Differentially Private Spectral Graph Clustering: Balancing Privacy, Accuracy, and Efficiency

arXiv:2510.07136v2 Announce Type: replace-cross Abstract: We study spectral graph clustering under edge differential privacy. We propose a matrix shuffling mechanism that combines randomized edge flipping with a random permutation of the adjacency matrix. While edge flipping alone provides only a constant $\varepsilon$ guarantee as the graph grows, shuffling amplifies privacy so that the effective $\varepsilon$ tends to zero with the number of nodes. We develop a unified error analysis framework -- based on Davis--Kahan perturbation theory and a classification-margin bound -- that gives explicit misclassification rates for all the mechanisms considered as a function of the privacy budget, eigengap, and number of communities.
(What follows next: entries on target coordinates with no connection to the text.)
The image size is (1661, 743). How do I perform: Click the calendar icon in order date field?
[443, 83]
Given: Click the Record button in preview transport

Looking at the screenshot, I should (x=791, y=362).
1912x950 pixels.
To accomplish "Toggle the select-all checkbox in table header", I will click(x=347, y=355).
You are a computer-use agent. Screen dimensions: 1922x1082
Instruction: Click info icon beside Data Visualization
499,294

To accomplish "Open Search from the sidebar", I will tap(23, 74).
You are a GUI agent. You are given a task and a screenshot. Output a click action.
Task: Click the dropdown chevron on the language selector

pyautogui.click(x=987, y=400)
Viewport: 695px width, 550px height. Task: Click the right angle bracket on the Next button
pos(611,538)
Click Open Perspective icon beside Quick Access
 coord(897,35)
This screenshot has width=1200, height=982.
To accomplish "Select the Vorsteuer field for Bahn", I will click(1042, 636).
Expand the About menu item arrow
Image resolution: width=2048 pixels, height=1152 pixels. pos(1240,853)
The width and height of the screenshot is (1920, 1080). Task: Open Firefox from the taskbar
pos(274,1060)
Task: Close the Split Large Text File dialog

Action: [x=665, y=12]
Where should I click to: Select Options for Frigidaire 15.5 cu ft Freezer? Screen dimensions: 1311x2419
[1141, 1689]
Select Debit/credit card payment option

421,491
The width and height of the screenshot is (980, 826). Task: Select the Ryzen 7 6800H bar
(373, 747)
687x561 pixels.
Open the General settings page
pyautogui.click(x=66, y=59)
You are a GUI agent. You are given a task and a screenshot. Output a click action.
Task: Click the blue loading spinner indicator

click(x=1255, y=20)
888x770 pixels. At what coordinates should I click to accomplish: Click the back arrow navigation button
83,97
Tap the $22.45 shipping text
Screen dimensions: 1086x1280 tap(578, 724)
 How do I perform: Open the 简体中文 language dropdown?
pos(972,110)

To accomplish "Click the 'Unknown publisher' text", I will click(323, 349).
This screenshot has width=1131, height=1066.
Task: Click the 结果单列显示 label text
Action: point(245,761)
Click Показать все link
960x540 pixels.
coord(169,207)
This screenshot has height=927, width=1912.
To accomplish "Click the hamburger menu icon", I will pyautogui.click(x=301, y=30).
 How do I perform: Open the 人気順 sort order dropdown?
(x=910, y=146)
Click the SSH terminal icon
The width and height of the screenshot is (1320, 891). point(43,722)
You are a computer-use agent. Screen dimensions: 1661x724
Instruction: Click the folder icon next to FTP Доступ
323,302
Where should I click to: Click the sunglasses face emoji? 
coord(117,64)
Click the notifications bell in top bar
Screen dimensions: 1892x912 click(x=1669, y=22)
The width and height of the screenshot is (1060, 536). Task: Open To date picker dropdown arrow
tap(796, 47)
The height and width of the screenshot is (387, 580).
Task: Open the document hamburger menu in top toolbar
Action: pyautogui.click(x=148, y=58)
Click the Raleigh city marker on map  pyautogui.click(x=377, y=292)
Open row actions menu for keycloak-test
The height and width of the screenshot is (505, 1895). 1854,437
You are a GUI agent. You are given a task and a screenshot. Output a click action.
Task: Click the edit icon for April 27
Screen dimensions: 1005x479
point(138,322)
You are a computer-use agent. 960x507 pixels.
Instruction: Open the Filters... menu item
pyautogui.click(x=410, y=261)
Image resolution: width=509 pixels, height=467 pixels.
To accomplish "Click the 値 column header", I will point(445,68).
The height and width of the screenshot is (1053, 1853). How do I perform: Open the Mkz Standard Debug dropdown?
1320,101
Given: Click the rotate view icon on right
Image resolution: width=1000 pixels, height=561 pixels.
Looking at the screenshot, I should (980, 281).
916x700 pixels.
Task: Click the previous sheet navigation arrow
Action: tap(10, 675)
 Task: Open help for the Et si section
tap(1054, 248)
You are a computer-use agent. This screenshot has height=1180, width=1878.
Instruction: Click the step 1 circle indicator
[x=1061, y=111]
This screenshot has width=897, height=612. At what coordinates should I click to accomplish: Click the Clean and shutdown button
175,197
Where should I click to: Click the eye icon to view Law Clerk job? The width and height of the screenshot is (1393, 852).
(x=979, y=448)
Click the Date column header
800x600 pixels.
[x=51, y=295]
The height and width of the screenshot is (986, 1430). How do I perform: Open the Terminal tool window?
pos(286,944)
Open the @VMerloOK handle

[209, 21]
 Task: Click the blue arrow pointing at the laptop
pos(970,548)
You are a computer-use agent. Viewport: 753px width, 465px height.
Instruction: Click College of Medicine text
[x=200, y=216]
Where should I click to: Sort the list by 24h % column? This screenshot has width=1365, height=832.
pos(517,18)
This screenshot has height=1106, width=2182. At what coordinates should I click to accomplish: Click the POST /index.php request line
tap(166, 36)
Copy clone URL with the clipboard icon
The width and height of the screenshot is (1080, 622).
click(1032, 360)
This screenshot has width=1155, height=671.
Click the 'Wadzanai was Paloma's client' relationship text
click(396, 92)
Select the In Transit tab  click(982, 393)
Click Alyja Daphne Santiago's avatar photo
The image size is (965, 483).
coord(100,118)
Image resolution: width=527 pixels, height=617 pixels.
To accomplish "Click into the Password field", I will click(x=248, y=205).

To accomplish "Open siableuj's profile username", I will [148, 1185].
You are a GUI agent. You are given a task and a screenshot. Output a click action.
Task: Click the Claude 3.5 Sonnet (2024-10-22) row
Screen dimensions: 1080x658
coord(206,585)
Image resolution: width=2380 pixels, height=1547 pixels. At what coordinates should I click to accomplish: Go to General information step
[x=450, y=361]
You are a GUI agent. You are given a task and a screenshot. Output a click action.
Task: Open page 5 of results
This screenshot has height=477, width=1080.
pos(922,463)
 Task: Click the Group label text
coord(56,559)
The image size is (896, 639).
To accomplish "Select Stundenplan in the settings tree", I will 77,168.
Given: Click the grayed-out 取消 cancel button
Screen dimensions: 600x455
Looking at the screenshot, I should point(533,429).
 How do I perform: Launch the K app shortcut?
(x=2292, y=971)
Applying this framework, we show that the matrix shuffling mechanism achieves an error rate scaling of $\tilde{O}(1/n)$, a clear improvement over two canonical DP baselines from the private PCA literature: the Gaussian mechanism applied directly to the adjacency matrix (Analyze Gauss) and the noisy power method, both of which scale as $\tilde{O}(1)$ in $n$. We further propose a private spectral gap detection algorithm for estimating the number of communities. Experiments on synthetic and real-world networks validate our theoretical findings.